Etiology of Hypercyanotic Tet Spells

Increased need for O₂ in the face of limited pulmonary blood flow.

Transposition of Great Arteries (TGA)

Pulmonary artery arises from the left ventricle and the aorta arises from the right ventricle.

Total Anomalous Pulmonary Venous Connection (TAPVC)

A rare defect where pulmonary veins drain to the right side of the heart rather than the left.

Truncus Arteriosus

A rare CHD where the aortic valve and the pulmonary artery share the same valve.

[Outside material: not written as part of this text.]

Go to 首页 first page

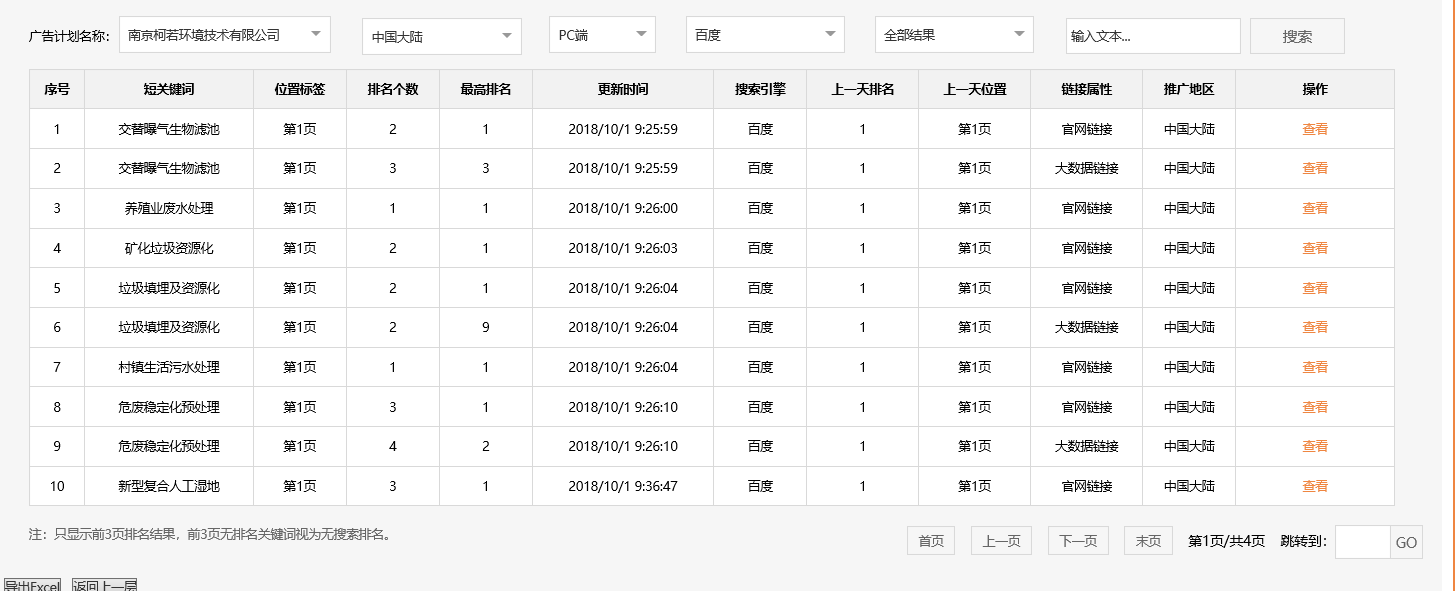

Hypoplastic Left Heart Syndrome (HLHS)

Underdevelopment of the left heart.

Heart Failure (HF)

The inability of the heart to pump enough blood.

Loop diuretics

Furosemide and Bumetanide help reduce edema.

Infective Endocarditis

Bacterial, infective and/or subacute bacterial endocarditis is an infection of the valves and the inner lining of the heart

Clinical S&S of Infective Endocarditis

Low grade fever, anorexia, fatigue, weight loss, flu-like, heart failure

What is Acute Rheumatic Fever (ARF)?

Inflammatory disease occurs after Group A streptococcal pharyngitis.

Physical Exam Findings of Patients with Kawasaki Disease

High fever, bilateral conjunctivitis, fissured lips, strawberry tongue

Aspirin

Helps reduce inflammation

Study Notes

• Health Promotion, Restoration and Maintenance of the Family: Care of The Child with Cardiovascular Dysfunction is presented by Professor Meghan McCrillis from Quinsigamond Community College NUR201.
• Course content is the intellectual property of QCC faculty
• Sharing handouts or postings is prohibited.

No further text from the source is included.